'''

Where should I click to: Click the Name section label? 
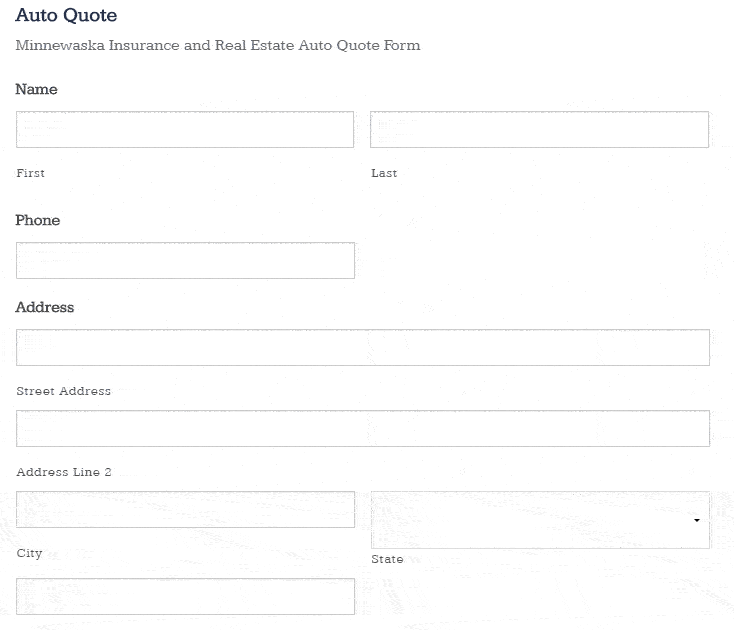[x=37, y=89]
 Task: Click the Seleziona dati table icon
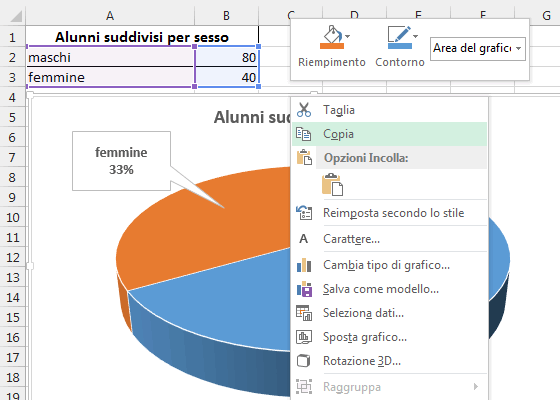pyautogui.click(x=304, y=313)
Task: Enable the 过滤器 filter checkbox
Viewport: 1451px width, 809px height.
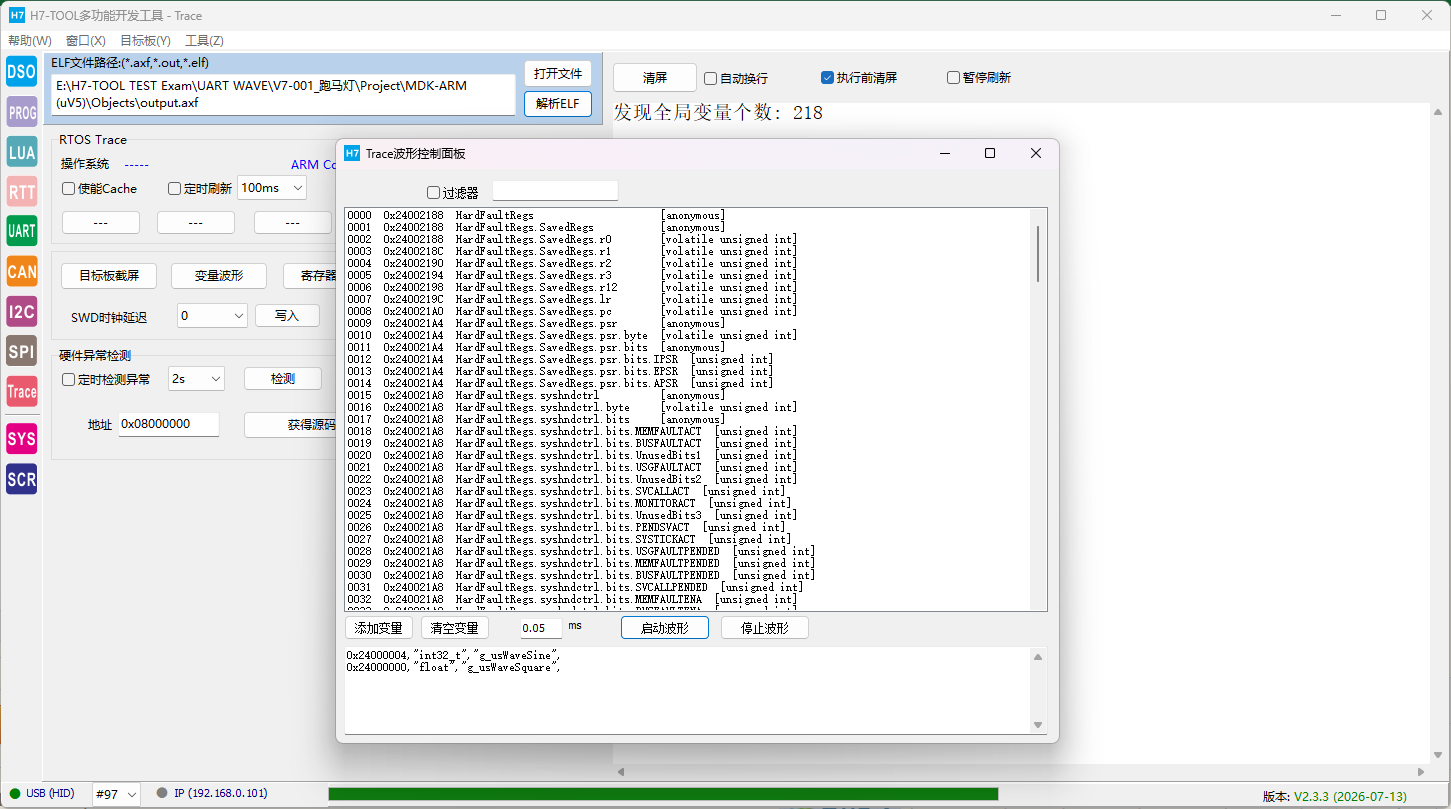Action: click(433, 193)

'''

### TASK DETAILS
Please reproduce the lines exactly from the one containing "Task: Click the Seleziona dati table icon" through the last line of the data above, and keep the pictures out.

### TASK SOLUTION
 Task: Click the Seleziona dati table icon
pyautogui.click(x=304, y=313)
Task: Enable the 过滤器 filter checkbox
Viewport: 1451px width, 809px height.
Action: click(433, 193)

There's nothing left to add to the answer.